Prof de tennis d'Oksanna Zaboujko (et non Zabouzhko, comme il est écrit dans le livre, dans une étrange translittération mi-anglaise mi-française – phénomène qui touche d'autres noms propres ailleurs), est sans intérêt. Cette nouvelle aurait pu être écrite par une autrice française: on y contemple plus son nombril qu'autre chose, et donc oui, au final elle se tapera le prof le tennis. Et on s'en fiche.

Drohobytch, de Youri (ou Iouri, mais pas Yuriy comme il est écrit ici) Androukhovytch n'a pas plus d'intérêt. D'autant plus que ce n'est visiblement pas une nouvelle, mais un article, sur la localité de Drohobytch et son passé, notamment durant la Seconde Guerre mondiale.

Le niveau remonte heureusement avec C'est ainsi de Taras Prokhasko, micro-nouvelle sur une histoire familiale complexe comme il y en a eu tant dans l'ouest de l'Ukraine.
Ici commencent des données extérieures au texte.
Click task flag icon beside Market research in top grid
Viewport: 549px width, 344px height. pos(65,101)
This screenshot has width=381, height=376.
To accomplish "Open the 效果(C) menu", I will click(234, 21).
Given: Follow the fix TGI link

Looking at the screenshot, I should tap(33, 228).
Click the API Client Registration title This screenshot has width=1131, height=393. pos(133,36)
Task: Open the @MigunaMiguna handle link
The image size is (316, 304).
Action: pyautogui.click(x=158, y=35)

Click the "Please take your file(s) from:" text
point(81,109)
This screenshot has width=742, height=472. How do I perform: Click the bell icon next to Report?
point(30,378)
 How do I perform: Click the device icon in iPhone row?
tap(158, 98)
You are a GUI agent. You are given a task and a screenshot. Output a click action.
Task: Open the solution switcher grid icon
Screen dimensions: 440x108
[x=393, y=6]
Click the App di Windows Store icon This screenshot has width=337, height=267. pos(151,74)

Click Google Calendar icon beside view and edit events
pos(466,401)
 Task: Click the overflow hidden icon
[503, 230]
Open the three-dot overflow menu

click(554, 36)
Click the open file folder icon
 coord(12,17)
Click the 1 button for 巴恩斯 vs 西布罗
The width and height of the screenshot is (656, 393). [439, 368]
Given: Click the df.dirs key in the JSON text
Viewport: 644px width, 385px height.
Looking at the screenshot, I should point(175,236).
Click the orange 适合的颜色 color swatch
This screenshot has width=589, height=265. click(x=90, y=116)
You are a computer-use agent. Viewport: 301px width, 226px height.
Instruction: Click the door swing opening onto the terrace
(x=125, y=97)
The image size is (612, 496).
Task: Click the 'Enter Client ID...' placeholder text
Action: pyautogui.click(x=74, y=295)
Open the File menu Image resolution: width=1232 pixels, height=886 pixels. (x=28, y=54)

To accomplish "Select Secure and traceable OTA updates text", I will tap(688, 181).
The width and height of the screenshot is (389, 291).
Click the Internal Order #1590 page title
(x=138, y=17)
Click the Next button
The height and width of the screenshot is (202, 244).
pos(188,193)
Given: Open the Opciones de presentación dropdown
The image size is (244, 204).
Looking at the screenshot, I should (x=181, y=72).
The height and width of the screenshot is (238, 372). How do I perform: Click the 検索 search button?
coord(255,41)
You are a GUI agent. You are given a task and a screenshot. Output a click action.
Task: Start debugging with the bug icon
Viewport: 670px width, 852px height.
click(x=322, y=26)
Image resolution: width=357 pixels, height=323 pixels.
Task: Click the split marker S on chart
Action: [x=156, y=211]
Mais elle reste anecdotique à côté de celle de Maria Matios sur le même sujet.

Atlas des routes d'Ukraine de Serhiy Jadan est un texte étrange, mi-nouvelle, mi-reportage, dans laquelle l'auteur se montre servir de guide à un photographe autrichien passionné de ruines industrielles. Leur secteur d'exploration: le Donbass, juste avant la guerre civile. Un Donbass qui n'est qu'usines en ruines, mines abandonnées, et chômeur alcooliques. Le texte est réaliste, et pourtant on se croirait dans la zone de S.T.A.L.K.E.R. (le jeu, pas le roman des Strougatski).

La nouvelle la plus longue du recueil est signée Maria Matios. Avec Apocalypse, elle offre une étrange et terrible chronique familiale de l'ouest de l'Ukraine, de Bucovine, une zone ravagée par le XXe siècle, d'abord par la Première Guerre mondiale, qui vit le départ des hommes, les exactions des Cosaques et des cavaliers tcherkesses (de nombreux enfants naissent alors que les pères sont mobilisés par l'armée austro-hongroise; les familles juives sont parfois décimées par les troupes russes), puis la Seconde Guerre mondiale, avec l'occupation roumaine et hongroise, et sa conclusion: l'expulsion, par le pouvoir soviétique, d'une grande partie des Juifs survivants vers la Roumanie. C'est du point de vue de deux familles de voisins, l'une juive, l'autre orthodoxe, deux familles intimement liées et solidaires, que Maria Matios décrit tout cela, dans un fort beau texte.